→ Problem statement: Could you please write out the data shown below, exactly and in full?
- - - -
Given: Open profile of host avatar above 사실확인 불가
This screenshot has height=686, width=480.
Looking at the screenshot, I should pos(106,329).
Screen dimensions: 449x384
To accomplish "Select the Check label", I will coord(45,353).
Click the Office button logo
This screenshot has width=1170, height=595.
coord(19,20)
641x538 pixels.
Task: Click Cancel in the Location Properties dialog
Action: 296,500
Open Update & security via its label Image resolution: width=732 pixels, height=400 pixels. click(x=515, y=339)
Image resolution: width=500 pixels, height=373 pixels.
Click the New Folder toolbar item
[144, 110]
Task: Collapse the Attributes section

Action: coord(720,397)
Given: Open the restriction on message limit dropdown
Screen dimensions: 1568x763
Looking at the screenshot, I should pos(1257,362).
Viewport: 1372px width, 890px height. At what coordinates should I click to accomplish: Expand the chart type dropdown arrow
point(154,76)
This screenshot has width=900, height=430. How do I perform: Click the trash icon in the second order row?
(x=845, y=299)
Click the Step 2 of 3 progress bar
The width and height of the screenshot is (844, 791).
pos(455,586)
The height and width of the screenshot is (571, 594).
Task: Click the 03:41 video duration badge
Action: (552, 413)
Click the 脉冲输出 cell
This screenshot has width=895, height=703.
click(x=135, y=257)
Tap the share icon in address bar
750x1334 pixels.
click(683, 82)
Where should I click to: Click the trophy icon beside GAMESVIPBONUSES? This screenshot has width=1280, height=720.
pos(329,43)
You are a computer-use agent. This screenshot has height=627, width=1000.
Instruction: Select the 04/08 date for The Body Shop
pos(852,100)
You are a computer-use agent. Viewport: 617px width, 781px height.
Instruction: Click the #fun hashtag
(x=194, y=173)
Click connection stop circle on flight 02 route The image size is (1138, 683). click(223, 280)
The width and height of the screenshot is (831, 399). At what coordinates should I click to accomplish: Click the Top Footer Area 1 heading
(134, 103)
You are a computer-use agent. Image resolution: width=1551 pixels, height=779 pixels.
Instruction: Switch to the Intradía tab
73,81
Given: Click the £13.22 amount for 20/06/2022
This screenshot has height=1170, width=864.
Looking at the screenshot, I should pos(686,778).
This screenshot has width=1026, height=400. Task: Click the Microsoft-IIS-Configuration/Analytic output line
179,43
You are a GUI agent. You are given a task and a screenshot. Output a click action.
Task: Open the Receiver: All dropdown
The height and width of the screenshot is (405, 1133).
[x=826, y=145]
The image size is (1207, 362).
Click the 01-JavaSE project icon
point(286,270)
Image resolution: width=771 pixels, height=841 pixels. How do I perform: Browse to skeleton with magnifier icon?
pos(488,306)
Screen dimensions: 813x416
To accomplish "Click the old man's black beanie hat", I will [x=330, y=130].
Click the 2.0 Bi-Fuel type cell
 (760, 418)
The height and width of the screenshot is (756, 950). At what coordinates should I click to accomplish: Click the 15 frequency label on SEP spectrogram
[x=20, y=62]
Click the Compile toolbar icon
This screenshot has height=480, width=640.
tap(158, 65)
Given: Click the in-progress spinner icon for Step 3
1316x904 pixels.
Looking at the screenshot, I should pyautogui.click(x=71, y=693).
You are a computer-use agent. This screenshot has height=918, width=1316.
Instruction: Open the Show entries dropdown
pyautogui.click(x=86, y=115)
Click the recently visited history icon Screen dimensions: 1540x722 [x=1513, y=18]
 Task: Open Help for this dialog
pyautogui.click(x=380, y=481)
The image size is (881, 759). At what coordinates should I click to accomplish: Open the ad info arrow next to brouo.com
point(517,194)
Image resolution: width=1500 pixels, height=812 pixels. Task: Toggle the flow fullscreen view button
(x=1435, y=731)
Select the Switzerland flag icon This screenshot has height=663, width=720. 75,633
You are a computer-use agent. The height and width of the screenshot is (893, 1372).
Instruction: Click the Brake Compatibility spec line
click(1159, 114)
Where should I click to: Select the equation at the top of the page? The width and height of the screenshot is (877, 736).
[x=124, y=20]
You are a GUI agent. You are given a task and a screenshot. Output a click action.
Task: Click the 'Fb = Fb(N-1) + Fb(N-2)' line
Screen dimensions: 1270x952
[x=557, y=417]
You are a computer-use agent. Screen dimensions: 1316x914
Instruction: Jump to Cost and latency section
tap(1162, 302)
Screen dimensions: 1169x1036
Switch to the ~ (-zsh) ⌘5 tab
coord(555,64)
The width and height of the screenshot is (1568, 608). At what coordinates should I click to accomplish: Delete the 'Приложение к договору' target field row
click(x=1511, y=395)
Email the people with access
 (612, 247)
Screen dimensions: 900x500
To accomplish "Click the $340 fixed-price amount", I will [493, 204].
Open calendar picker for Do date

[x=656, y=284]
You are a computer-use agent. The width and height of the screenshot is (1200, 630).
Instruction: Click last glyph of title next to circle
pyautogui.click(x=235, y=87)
- - - -
→ The answer:
Given: Open profile of host avatar above 사실확인 불가
This screenshot has height=686, width=480.
Looking at the screenshot, I should pos(106,329).
Screen dimensions: 449x384
To accomplish "Select the Check label", I will coord(45,353).
Click the Office button logo
This screenshot has width=1170, height=595.
coord(19,20)
641x538 pixels.
Task: Click Cancel in the Location Properties dialog
Action: 296,500
Open Update & security via its label Image resolution: width=732 pixels, height=400 pixels. click(x=515, y=339)
Image resolution: width=500 pixels, height=373 pixels.
Click the New Folder toolbar item
[144, 110]
Task: Collapse the Attributes section

Action: coord(720,397)
Given: Open the restriction on message limit dropdown
Screen dimensions: 1568x763
Looking at the screenshot, I should pos(1257,362).
Viewport: 1372px width, 890px height. At what coordinates should I click to accomplish: Expand the chart type dropdown arrow
point(154,76)
This screenshot has width=900, height=430. How do I perform: Click the trash icon in the second order row?
(x=845, y=299)
Click the Step 2 of 3 progress bar
The width and height of the screenshot is (844, 791).
pos(455,586)
The height and width of the screenshot is (571, 594).
Task: Click the 03:41 video duration badge
Action: (552, 413)
Click the 脉冲输出 cell
This screenshot has width=895, height=703.
click(x=135, y=257)
Tap the share icon in address bar
750x1334 pixels.
click(683, 82)
Where should I click to: Click the trophy icon beside GAMESVIPBONUSES? This screenshot has width=1280, height=720.
pos(329,43)
You are a computer-use agent. This screenshot has height=627, width=1000.
Instruction: Select the 04/08 date for The Body Shop
pos(852,100)
You are a computer-use agent. Viewport: 617px width, 781px height.
Instruction: Click the #fun hashtag
(x=194, y=173)
Click connection stop circle on flight 02 route The image size is (1138, 683). click(223, 280)
The width and height of the screenshot is (831, 399). At what coordinates should I click to accomplish: Click the Top Footer Area 1 heading
(134, 103)
You are a computer-use agent. Image resolution: width=1551 pixels, height=779 pixels.
Instruction: Switch to the Intradía tab
73,81
Given: Click the £13.22 amount for 20/06/2022
This screenshot has height=1170, width=864.
Looking at the screenshot, I should pos(686,778).
This screenshot has width=1026, height=400. Task: Click the Microsoft-IIS-Configuration/Analytic output line
179,43
You are a GUI agent. You are given a task and a screenshot. Output a click action.
Task: Open the Receiver: All dropdown
The height and width of the screenshot is (405, 1133).
[x=826, y=145]
The image size is (1207, 362).
Click the 01-JavaSE project icon
point(286,270)
Image resolution: width=771 pixels, height=841 pixels. How do I perform: Browse to skeleton with magnifier icon?
pos(488,306)
Screen dimensions: 813x416
To accomplish "Click the old man's black beanie hat", I will [x=330, y=130].
Click the 2.0 Bi-Fuel type cell
 (760, 418)
The height and width of the screenshot is (756, 950). At what coordinates should I click to accomplish: Click the 15 frequency label on SEP spectrogram
[x=20, y=62]
Click the Compile toolbar icon
This screenshot has height=480, width=640.
tap(158, 65)
Given: Click the in-progress spinner icon for Step 3
1316x904 pixels.
Looking at the screenshot, I should pyautogui.click(x=71, y=693).
You are a computer-use agent. This screenshot has height=918, width=1316.
Instruction: Open the Show entries dropdown
pyautogui.click(x=86, y=115)
Click the recently visited history icon Screen dimensions: 1540x722 [x=1513, y=18]
 Task: Open Help for this dialog
pyautogui.click(x=380, y=481)
The image size is (881, 759). At what coordinates should I click to accomplish: Open the ad info arrow next to brouo.com
point(517,194)
Image resolution: width=1500 pixels, height=812 pixels. Task: Toggle the flow fullscreen view button
(x=1435, y=731)
Select the Switzerland flag icon This screenshot has height=663, width=720. 75,633
You are a computer-use agent. The height and width of the screenshot is (893, 1372).
Instruction: Click the Brake Compatibility spec line
click(1159, 114)
Where should I click to: Select the equation at the top of the page? The width and height of the screenshot is (877, 736).
[x=124, y=20]
You are a GUI agent. You are given a task and a screenshot. Output a click action.
Task: Click the 'Fb = Fb(N-1) + Fb(N-2)' line
Screen dimensions: 1270x952
[x=557, y=417]
You are a computer-use agent. Screen dimensions: 1316x914
Instruction: Jump to Cost and latency section
tap(1162, 302)
Screen dimensions: 1169x1036
Switch to the ~ (-zsh) ⌘5 tab
coord(555,64)
The width and height of the screenshot is (1568, 608). At what coordinates should I click to accomplish: Delete the 'Приложение к договору' target field row
click(x=1511, y=395)
Email the people with access
 (612, 247)
Screen dimensions: 900x500
To accomplish "Click the $340 fixed-price amount", I will [493, 204].
Open calendar picker for Do date

[x=656, y=284]
You are a computer-use agent. The width and height of the screenshot is (1200, 630).
Instruction: Click last glyph of title next to circle
pyautogui.click(x=235, y=87)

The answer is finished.